Ahora bien, ¿es "necesario" el carácter mercantil que caracteriza a la actual estructura de producción y distribución de medicamentos, vacunas, servicios de salud, etc.? Debería bastar con revisar los indicadores mundiales que muestran que la salud es cada vez más una "realidad escasa" --justamente como si se tratase de una "bien escaso"-- para darse cuenta de que la mercantilización de la salud no es solo algo nocivo, sino también algo que tiene un origen histórico. No está escrito en las estrellas que la salud deba ser una mercancía. Este es un proceso humano e histórico que podríamos revertir si nos lo propusiéramos.

Pero el libro de Selva Sutter va más allá, al proponer que nos preguntemos si el mercado no es únicamente una "mala solución" para el problema de la salud, sino parte del mismo "proceso de producción de enfermedad". Apoyándose en Scott Burris, señala que un análisis integral de la relación Mercado-Enfermedad es esencial para comprender por qué es tan difícil obtener una vida saludable en una sociedad donde, por ejemplo, "una buena alimentación" no es un derecho humano sino una mercancía. Que los productos transgénicos y las grasas saturadas invadan las mesas, estómagos y torrentes sanguíneos de los ciudadanos es algo que depende de las fluctuaciones de los mercados y de las acciones de las empresas que los comercializan y no de algún ministerio de salud. Cuando un Estado renuncia a ejercer su imperium sobre la producción y distribución de alimentos o sobre los controles de calidad de los mismos, dejándolos en manos de los emporios privados, el resultado es una sociedad enferma (p. 28ss).

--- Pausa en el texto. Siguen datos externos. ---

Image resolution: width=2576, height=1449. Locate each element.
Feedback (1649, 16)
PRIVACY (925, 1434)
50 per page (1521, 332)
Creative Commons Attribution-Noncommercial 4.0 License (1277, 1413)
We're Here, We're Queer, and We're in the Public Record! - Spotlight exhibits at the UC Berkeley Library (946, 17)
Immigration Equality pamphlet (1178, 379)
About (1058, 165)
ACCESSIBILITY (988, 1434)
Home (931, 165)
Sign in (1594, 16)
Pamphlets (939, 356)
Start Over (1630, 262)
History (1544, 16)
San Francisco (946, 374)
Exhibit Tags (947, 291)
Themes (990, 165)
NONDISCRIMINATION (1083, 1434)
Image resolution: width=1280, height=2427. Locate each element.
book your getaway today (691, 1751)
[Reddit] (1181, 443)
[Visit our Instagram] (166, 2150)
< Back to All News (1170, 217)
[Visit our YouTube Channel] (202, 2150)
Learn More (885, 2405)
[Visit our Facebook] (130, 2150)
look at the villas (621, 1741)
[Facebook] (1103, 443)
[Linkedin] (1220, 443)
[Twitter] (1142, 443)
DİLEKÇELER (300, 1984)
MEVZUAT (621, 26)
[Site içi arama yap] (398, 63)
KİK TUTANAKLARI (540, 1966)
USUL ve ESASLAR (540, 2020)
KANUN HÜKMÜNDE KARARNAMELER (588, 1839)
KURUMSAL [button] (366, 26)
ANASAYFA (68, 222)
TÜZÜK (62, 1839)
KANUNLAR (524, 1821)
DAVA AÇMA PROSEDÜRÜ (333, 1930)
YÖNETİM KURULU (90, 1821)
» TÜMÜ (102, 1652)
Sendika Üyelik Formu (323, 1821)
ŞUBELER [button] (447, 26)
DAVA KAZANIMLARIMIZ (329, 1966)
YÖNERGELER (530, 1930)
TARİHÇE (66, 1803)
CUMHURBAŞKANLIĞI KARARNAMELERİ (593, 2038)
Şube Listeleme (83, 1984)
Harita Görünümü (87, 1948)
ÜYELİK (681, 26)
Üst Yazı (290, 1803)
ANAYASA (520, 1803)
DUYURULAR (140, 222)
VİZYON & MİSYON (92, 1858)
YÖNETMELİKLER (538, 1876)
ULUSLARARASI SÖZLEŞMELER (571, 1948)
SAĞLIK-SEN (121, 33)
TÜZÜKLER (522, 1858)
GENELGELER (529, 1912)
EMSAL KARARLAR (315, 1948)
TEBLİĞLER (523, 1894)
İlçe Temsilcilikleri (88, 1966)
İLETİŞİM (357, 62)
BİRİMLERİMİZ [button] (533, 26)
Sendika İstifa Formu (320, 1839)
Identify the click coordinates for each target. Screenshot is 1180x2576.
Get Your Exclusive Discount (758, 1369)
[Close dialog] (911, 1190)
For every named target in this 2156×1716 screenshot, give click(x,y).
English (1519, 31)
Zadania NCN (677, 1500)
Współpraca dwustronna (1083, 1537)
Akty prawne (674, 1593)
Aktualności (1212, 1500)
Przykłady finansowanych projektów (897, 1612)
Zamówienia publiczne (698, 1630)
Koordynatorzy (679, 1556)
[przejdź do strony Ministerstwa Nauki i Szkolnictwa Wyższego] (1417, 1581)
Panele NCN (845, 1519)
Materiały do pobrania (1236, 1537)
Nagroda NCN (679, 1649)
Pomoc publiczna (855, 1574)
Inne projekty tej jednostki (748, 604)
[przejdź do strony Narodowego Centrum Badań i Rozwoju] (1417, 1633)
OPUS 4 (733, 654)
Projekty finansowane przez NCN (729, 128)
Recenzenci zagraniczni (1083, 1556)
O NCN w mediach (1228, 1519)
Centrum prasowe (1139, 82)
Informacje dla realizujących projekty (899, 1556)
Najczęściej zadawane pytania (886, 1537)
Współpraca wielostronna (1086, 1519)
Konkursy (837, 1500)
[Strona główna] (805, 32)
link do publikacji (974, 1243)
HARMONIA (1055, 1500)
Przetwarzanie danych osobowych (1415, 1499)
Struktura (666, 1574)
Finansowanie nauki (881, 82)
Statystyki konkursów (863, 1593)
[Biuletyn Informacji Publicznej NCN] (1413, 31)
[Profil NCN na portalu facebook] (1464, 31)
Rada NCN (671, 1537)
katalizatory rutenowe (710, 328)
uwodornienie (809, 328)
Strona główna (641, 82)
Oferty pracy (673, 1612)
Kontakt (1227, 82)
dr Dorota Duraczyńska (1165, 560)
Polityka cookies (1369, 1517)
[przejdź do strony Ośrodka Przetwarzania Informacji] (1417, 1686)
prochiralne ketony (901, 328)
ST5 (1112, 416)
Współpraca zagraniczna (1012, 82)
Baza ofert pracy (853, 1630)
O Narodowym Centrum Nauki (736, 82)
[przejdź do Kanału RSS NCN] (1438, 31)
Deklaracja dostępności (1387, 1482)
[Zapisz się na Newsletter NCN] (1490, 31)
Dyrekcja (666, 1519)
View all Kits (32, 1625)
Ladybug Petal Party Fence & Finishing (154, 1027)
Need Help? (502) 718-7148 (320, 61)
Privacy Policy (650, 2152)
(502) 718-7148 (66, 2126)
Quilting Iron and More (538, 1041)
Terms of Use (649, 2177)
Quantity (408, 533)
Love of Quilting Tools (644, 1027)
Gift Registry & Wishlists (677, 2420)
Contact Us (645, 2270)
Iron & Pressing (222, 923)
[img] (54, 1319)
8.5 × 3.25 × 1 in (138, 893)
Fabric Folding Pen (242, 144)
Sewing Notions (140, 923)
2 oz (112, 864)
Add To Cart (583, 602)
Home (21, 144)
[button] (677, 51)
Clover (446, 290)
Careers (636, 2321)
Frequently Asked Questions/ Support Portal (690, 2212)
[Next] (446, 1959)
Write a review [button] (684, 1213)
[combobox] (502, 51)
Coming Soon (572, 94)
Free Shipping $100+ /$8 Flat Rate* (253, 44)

¿Nos parece escandaloso? No debería, dado todo lo que hemos aprendido a tolerar. Después de todo, cuando el criterio del bienestar es fundamentalmente la satisfacción de las preferencias de los individuos, ¿no es el consumismo la versión autorizada (legítima) de dicho bienestar? La enfermedad resultante del mismo será también algo que atañe solo al individuo, es su responsabilidad nada más. Por su parte, la enfermedad de esta persona será una distorsión menor que no afectará al auténtico bienestar (la salud de los mercados), mientras que la salud pública entendida como derecho humano, es decir, la que se encuentre fuera de la órbita de las mercancías, será vista como la distorsión misma, la verdadera amenaza a una sociedad de bienestar moderna, ya que pone en riesgo a la maquinaria mercantil. Después de todo, según esta manera de entender al mundo, una sociedad de mercado repleta de individuos enfermos no es por ello una sociedad enferma, pero una sociedad que no está regida por las leyes del mercado estaría condenada a morir.